**Data provided:**
══════

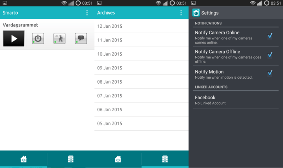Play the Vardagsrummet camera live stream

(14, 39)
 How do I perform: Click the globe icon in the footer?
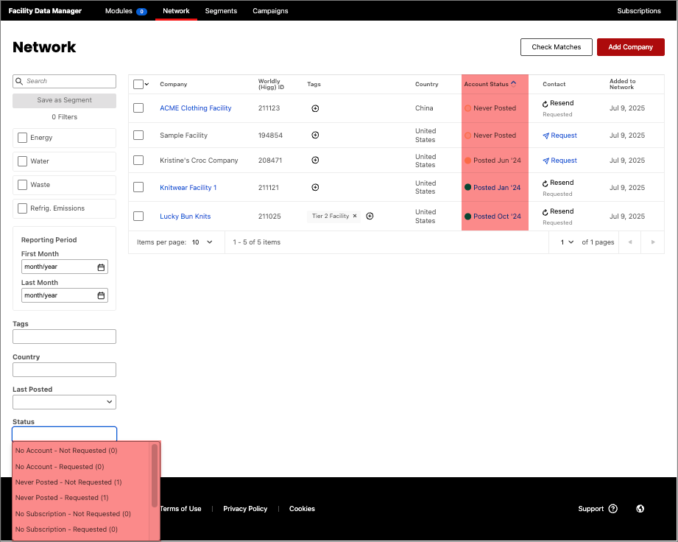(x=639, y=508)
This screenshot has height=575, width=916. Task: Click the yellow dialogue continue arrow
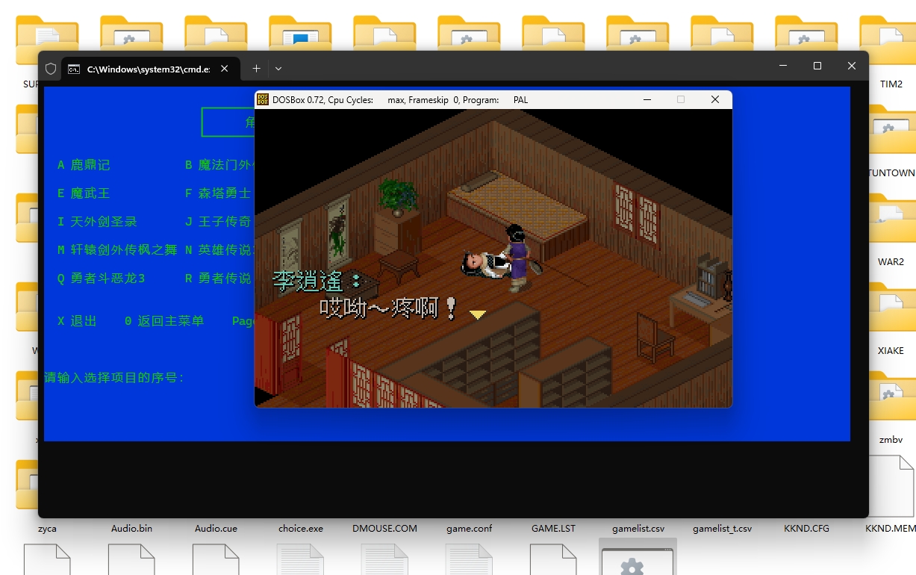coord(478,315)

══════

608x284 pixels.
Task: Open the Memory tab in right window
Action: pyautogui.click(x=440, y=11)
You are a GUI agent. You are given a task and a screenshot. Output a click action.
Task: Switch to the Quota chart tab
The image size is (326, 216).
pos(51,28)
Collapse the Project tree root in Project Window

══════

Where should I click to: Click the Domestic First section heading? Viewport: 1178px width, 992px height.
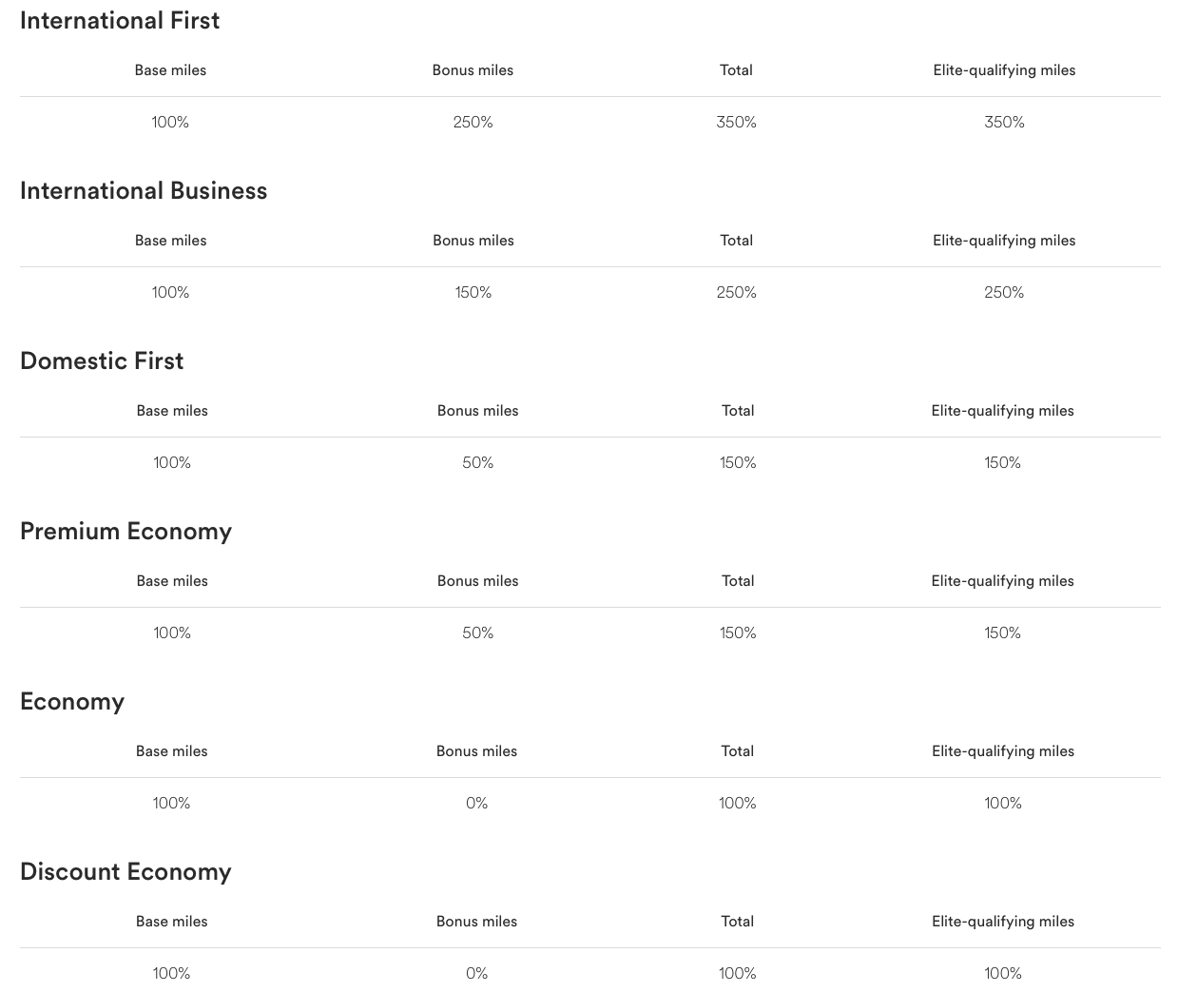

══════

**Task directions:** Only one stretch of the records above is wanted: the lines between the one holding "The image size is (326, 216)." and the one holding "Collapse the Project", inclusive, reproduced exactly.

**Task solution:**
The image size is (326, 216).
pos(51,28)
Collapse the Project tree root in Project Window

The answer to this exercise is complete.